A Hole in Ada Type Safety

Florian Weimer

Ada aims to restrict unsafe language features which break type safety to a set of constructs which can be easily spotted in source case. Examples include unchecked deallocation, unchecked conversion and explicit address handling. This note shows that a combination of safe-looking language features can be used to undermine type safety, too.

The standard way to show that type safety has been broken in a language is to implement a cast function Conversion from any type Source to any type Target:

generic
   type Source is private;
   type Target is private;
function Conversion (S : Source) return Target;

This generic function can be used like Ada.Unchecked_Conversion:

with Ada.Text_IO;
with Ada.Unchecked_Conversion;

with Conversion;

procedure Convert_Test is
   type Integer_Access is access all Integer;
   
   J : aliased Integer;
   J_Access : Integer_Access := J'Access;
   
   function Convert is new Conversion (Integer_Access, Integer);
   function Unchecked_Convert is new Ada.Unchecked_Conversion
     (Integer_Access, Integer);
   
begin
   Ada.Text_IO.Put_Line (Integer'Image (Convert (J_Access)));
   Ada.Text_IO.Put_Line (Integer'Image (Unchecked_Convert (J_Access)));
end Convert_Test;

How can we implement Conversion? It turns out that discriminant records with defaults combined with aliasing do the trick:

function Conversion (S : Source) return Target is
   type Source_Wrapper is tagged record
      S : Source;
   end record;
   type Target_Wrapper is tagged record
      T : Target;
   end record;
   
   type Selector is (Source_Field, Target_Field);
   type Magic (Sel : Selector := Target_Field) is record
      case Sel is
	 when Source_Field =>
	    S : Source_Wrapper;
	 when Target_Field =>
	    T : Target_Wrapper;
      end case;
   end record;
   
   M : Magic;
   
   function Convert (T : Target_Wrapper) return Target is
   begin
      M := (Sel => Source_Field, S => (S => S));
      return T.T;
   end Convert;
   
begin
   return Convert (M.T);
end Conversion;

When the inner function Convert is called, the discriminant Sel of M has the value Target_Field, thus the component M.T can be dereferenced. The assignment statement in Convert changes the discriminant and the value. But the source value S is still reachable as an object of type Target because the parameter T aliases the component M.T, so the return statement executes without raising an exception.

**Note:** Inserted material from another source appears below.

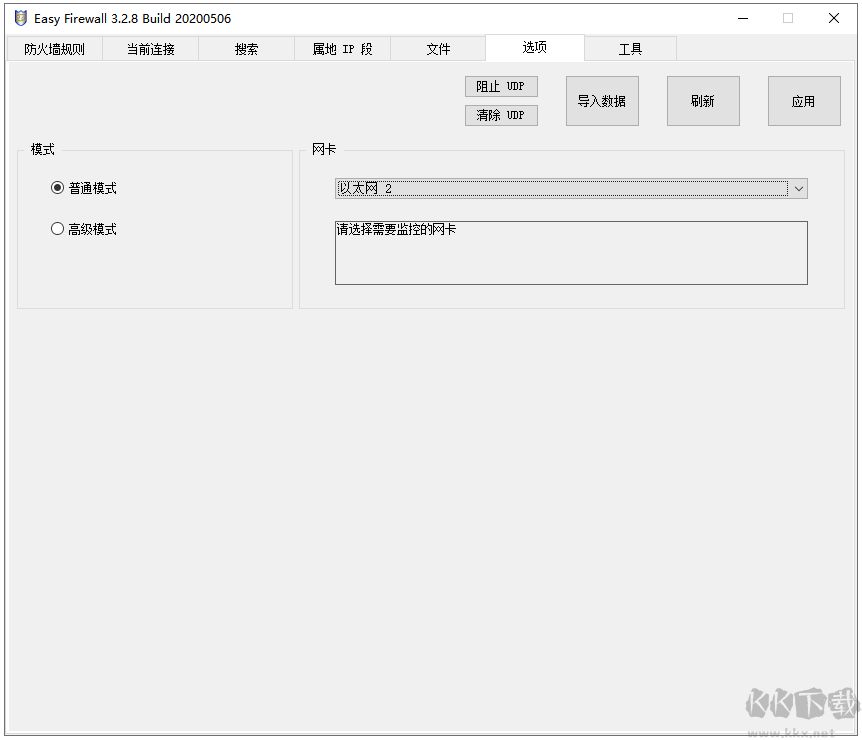Switch to the 文件 tab
This screenshot has height=740, width=862.
[x=438, y=48]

The two tagged records are used to force that the inner Convert function receives its parameter by reference. Without them, an implementation would be free to pass the discriminant record Magic by copy, and aliasing would not occur.

Our implementation lacks the full power of Ada.Unchecked_Conversion because it does not support limited or unconstrained types. However, it is sufficient to break type safety.

Addendum: Robert A Duff noted that this was already known in the Ada 83 timeframe. According to paragraph 3.7.2(4) <http://www.adaic.org/resources/add_content/standards/95aarm/AARM_HTML/AA-3-7-2.html#I1973> in the standard (Ada 95 Annotated Reference Manual with Technical Corrigendum 1, MITRE Corporation, 2000, retrieved 2011-04-30), the call to Convert is erroneous on its own, and not the return statement which uses the stale reference.

Addendum (2015): A Rust variant (for the unsafe language extension) of this approach has been published as A Type Safety Hole in Unsafe Rust).